From an international perspective, Chinese National Sword Initiative import restrictions officially took effect on March 1, reducing that nation’s purchases of lower purity metallic scrap. At the same time, logistics issues in the US, including rising freight costs and problems with truck availability, are becoming increasingly challenging. It also still remains unknown what impact international trade issues – including the recent aluminium Section 232 tariffs – will have upon scrap as well as primary product.

Non-ferrous scrap demand has changed dramatically in recent months, Stephen Moss, vice-president of Bryn Mawr, Pennsylvania-based, Stanton A. Moss, observes, noting that about a year ago most consumers were looking to buy scrap for either the current month or the next month. But recently they are not looking for several mill scrap grades to be delivered for as long as three months.

There is no question that last year was a much better year for the non-ferrous scrap market than 2016 had been, Joseph Pickard, chief economist and director of commodities for the Institute of Scrap Recycling Industries (ISRI) points out. He says it is generally expected that demand will be similar – not necessarily a whole lot better, but certainly not worse – this year, especially given that certain US governmental policies, including corporate tax rate cuts and the recent easing of the regulatory environment, has resulted in improved business sentiment.

“This is even though some of the numbers on the ground have not been as earthshattering as one would hope,” he admits.
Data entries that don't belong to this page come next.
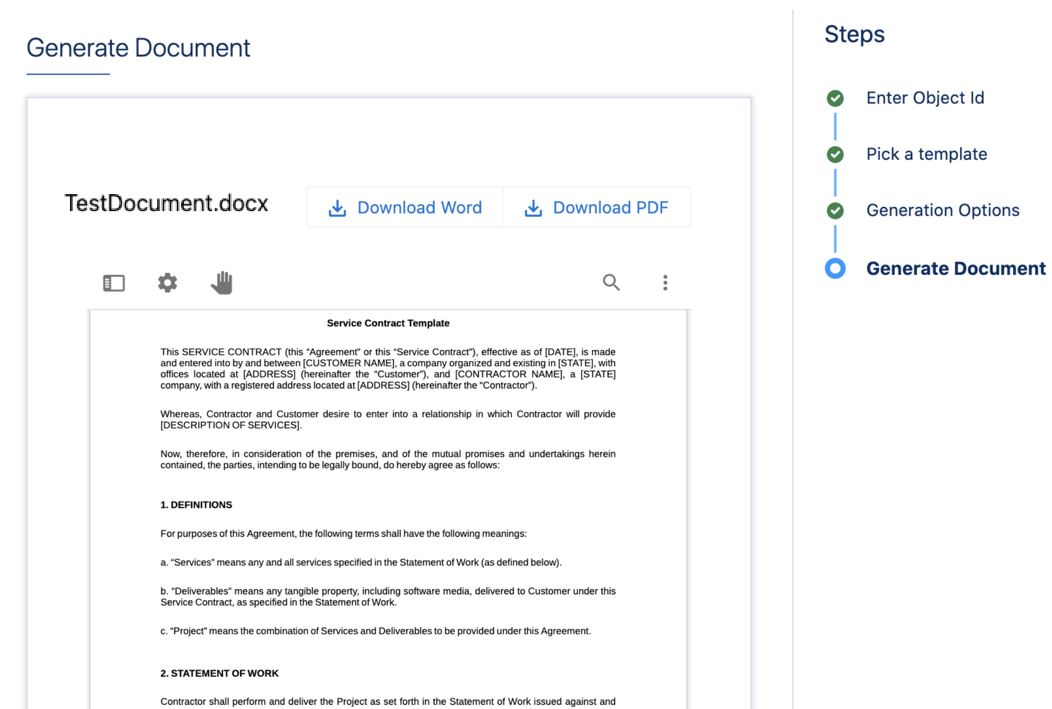The height and width of the screenshot is (709, 1052).
Task: Select the hand pan tool
Action: click(x=222, y=283)
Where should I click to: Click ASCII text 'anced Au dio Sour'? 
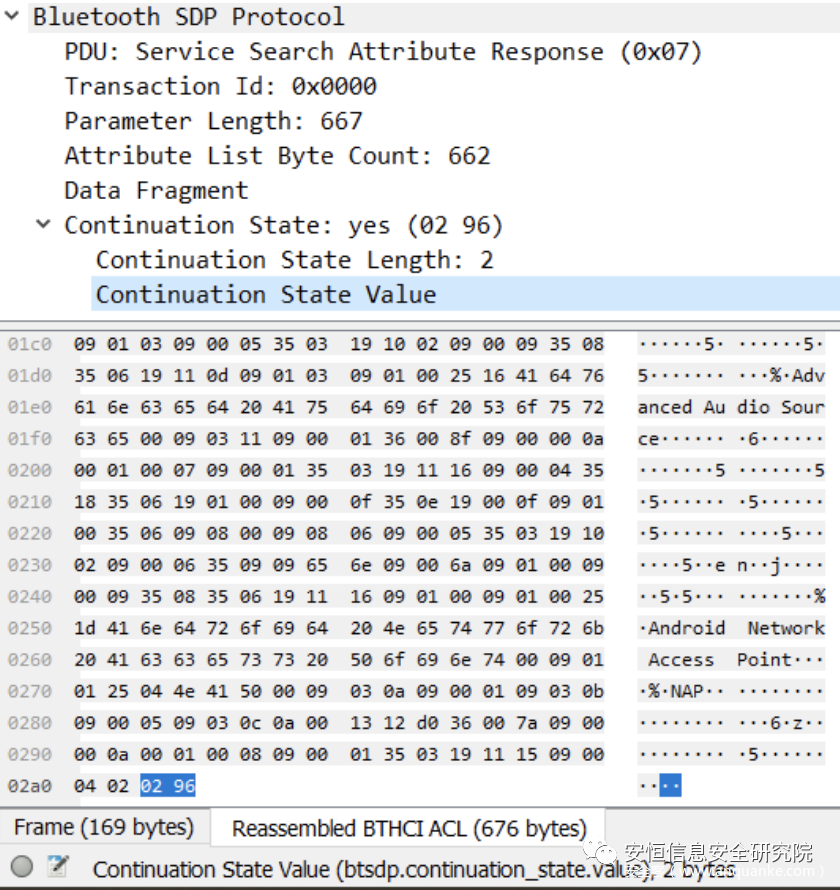pyautogui.click(x=731, y=407)
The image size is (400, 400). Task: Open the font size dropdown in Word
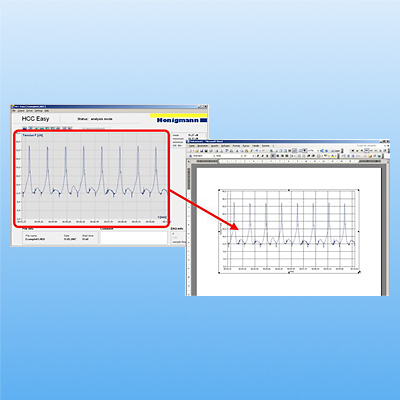(x=248, y=156)
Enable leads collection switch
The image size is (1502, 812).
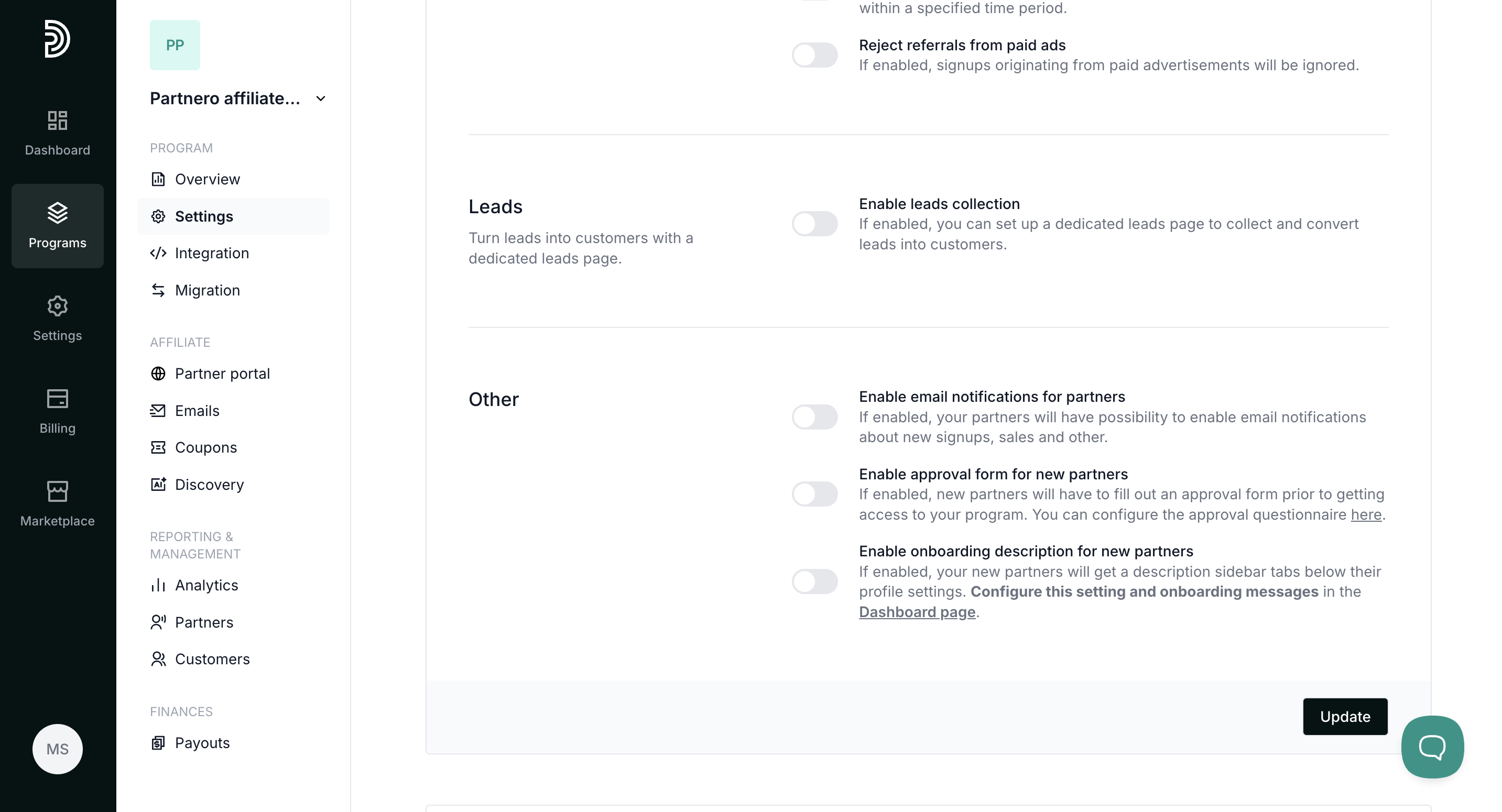point(814,224)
Recently there has been a slight weakening of light vehicle sales from the all-time record set in 2016, he points out, noting that the automotive sector is a huge consumer and generator of non-ferrous scrap. But at the same time the housing market, which has already come a long way, continues to post positive numbers for new housing starts and the manufacturing purchasing managers index of the Institute for Supply Management continues to indicate growth in the manufacturing sector.

Pickard says that this, and expectations that the US economy is going to grow faster this year than it did last year, are not just good for manufacturing, but for domestic scrap demand as well. “However, certain other factors, including uncertainties of what is going to happen with China and when domestic transportation bottlenecks will get solved are causing major headaches for US metals recyclers," he says, observing that companies are still trying to develop strategies to deal with these issues.
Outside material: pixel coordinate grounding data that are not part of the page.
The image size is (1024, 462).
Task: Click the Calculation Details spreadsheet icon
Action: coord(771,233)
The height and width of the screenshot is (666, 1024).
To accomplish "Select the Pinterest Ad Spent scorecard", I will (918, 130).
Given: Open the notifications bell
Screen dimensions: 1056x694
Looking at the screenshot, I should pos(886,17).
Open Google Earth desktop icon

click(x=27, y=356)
“It is so hard to figure this market out. It just doesn’t make sense,” one East Coast scrap processor declares. “With all of the recent volatility, there is no way to plan. We are just hoping for the best more than ever.” This, according to Michael Diehl, director of copper for Los Angeles, California-based Alpert & Alpert Iron & Metal Inc, comes as – even though demand is “deceivingly robust” – non-ferrous scrap prices are still cheap and have been getting cheaper.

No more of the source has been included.